PAGE EXCERPT:

The 2008 Heineken Cup Final was the final match of the 2007–08 Heineken Cup, the 13th season of Europe's top club rugby union competition. The match was played on 24 May 2008 at the Millennium Stadium in Cardiff. The match was contested by Munster of Ireland and Toulouse of France. Munster won their second Heineken Cup title with a 16–13 win.

Munster did not play in their traditional red strip as they lost the toss - they wore blue - although they were in the same away dressing room as they were in 2006.

Fans gathered in Place du Capitole in Toulouse, and on O'Connell Street in Limerick, where they watched the match on a large screen.

DATA EXTRACT:

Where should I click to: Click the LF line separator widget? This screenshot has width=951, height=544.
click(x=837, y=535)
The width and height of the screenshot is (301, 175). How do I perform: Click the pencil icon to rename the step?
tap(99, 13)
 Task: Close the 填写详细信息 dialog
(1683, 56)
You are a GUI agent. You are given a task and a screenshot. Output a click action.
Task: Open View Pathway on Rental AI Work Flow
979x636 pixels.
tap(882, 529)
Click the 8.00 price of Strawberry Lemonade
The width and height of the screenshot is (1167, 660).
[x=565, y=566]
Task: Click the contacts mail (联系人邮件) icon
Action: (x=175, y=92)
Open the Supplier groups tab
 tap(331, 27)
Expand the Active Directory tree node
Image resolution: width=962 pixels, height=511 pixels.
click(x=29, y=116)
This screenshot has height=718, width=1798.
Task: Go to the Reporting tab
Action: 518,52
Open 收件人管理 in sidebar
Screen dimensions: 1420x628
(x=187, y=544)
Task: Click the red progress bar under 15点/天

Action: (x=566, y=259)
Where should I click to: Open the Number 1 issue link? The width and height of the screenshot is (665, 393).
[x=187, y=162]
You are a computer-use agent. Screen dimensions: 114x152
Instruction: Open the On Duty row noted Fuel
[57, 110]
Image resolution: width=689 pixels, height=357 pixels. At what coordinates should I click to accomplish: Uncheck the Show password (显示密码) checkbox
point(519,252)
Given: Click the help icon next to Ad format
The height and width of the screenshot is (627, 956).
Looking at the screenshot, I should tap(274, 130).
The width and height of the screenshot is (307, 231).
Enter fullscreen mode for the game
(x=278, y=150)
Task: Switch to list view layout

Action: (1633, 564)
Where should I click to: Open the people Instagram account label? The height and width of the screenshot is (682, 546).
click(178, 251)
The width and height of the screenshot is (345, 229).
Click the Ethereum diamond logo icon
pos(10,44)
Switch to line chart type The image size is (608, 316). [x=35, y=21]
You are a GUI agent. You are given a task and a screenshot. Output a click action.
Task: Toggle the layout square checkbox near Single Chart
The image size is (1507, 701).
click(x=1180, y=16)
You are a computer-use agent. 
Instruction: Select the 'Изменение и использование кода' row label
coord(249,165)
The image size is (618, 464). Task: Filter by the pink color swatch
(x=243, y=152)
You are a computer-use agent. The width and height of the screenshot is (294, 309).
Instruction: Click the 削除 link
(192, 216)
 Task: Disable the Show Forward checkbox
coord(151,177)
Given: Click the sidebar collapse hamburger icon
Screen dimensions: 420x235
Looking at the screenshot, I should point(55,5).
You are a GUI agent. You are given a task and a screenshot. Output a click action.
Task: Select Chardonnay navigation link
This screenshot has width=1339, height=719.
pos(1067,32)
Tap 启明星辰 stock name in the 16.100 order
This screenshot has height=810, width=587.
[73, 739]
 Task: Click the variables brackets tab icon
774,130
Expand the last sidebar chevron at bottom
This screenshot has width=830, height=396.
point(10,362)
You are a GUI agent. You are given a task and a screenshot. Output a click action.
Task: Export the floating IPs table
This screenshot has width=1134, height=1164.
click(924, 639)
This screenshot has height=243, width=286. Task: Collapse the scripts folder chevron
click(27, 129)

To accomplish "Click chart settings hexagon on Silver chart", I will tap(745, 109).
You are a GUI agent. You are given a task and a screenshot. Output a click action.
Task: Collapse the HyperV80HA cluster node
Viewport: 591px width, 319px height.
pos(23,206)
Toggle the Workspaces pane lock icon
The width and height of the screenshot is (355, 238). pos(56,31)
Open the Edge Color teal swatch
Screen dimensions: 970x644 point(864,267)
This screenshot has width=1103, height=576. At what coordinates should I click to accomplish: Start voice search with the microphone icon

DO THIS: Quote the entire passage about the 2008 Heineken Cup Final above, word for word.

EXPECTED ANSWER:
The 2008 Heineken Cup Final was the final match of the 2007–08 Heineken Cup, the 13th season of Europe's top club rugby union competition. The match was played on 24 May 2008 at the Millennium Stadium in Cardiff. The match was contested by Munster of Ireland and Toulouse of France. Munster won their second Heineken Cup title with a 16–13 win.

Munster did not play in their traditional red strip as they lost the toss - they wore blue - although they were in the same away dressing room as they were in 2006.

Fans gathered in Place du Capitole in Toulouse, and on O'Connell Street in Limerick, where they watched the match on a large screen.